Both in the pool and out there is a tendency for athletes to 'just do what they've always done', or engage in an activity because they read about it as the latest fad or 'athletic move.' But I urge swimmers to take a step back and truly gauge how their work on land is benefiting (or even hindering) their in-pool work.
Just as you wouldn't want to waste time and effort in wet activities that don't ultimately promote more efficient, better-techniqued swimming, you don't want to engage in dryland activities just because it's what you think you should be doing because other athletes are doing it.
Take the latest World Record holder, Ippei Watanabe from Japan, for example. I recently had the chance to talk to his Japanese coach, Keisuke Okuno, about what the 19-year-old is doing out of the water to benefit his IN-water technique. Coach and athlete decided to focus on lower body work, such as squats, deadlifts & TRX moves that directly correlate to Watanabe's kicking action in the water. You can read specifics here.

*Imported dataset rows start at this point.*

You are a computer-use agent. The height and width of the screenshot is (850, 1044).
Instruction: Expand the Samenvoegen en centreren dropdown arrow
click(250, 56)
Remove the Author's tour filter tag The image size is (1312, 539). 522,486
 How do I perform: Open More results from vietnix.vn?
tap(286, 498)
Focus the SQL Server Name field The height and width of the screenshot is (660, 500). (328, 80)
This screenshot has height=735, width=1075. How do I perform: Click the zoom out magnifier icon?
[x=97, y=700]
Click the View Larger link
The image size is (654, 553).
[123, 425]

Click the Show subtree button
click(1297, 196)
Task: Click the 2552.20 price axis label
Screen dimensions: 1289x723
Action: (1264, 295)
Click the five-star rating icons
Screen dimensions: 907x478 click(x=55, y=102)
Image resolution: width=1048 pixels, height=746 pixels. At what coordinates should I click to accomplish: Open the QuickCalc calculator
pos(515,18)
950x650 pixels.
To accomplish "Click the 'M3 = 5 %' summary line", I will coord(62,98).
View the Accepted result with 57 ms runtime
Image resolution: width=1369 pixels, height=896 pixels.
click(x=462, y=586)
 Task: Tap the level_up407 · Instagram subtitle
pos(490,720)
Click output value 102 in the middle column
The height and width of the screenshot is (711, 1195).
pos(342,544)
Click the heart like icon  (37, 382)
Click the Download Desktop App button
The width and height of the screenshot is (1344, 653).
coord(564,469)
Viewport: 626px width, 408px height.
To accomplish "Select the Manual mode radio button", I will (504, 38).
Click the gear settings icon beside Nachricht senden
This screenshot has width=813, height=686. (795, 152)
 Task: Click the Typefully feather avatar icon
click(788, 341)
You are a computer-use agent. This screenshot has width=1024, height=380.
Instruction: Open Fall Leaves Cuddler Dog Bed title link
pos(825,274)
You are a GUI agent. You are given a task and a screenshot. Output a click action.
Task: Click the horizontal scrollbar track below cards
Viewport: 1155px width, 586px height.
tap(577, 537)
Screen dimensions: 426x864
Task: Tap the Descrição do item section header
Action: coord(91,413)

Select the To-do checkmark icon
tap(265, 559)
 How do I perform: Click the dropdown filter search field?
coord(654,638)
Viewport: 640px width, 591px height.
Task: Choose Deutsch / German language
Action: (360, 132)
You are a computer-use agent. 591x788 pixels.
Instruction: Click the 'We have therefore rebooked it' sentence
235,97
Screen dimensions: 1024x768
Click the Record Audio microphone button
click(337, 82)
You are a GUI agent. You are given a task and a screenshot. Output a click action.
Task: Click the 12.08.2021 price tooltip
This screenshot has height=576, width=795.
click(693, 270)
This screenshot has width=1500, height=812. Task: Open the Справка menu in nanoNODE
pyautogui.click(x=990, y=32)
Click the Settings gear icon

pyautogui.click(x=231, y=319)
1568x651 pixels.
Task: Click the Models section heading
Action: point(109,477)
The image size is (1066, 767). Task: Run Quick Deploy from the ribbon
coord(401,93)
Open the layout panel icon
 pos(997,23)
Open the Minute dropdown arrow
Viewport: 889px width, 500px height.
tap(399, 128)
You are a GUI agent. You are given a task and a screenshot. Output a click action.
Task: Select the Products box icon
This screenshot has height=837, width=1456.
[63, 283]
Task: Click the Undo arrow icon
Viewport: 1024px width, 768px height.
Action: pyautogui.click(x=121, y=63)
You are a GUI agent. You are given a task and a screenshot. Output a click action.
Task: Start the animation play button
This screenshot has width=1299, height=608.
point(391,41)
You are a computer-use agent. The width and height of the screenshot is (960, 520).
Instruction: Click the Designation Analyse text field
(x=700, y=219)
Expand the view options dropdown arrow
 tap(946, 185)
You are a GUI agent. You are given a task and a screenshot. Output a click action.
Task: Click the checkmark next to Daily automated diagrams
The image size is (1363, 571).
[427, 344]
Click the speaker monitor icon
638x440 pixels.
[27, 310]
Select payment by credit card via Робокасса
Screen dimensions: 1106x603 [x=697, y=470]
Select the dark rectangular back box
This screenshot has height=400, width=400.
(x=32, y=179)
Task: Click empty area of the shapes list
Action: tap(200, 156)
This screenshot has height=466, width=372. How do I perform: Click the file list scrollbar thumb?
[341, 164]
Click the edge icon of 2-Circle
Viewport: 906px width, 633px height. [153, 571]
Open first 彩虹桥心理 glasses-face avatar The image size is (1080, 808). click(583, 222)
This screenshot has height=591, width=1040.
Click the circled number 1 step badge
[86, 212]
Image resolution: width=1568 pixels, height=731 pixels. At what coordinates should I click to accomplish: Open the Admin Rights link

Watanabe didn't just say, "I need to kick better so I'm going to lift lots and lots of weights and hope for the best." Instead, he and his coach developed an intricate plan that incorporates actions and moves that directly translate to what the swimmer wants to accomplish in the water.
Think about what you as a swimmer want to accomplish in the water. Then work with your team, your coach and/or a trainer on what dryland activites you can incorporate safely into your routine to directly support and complement those goals.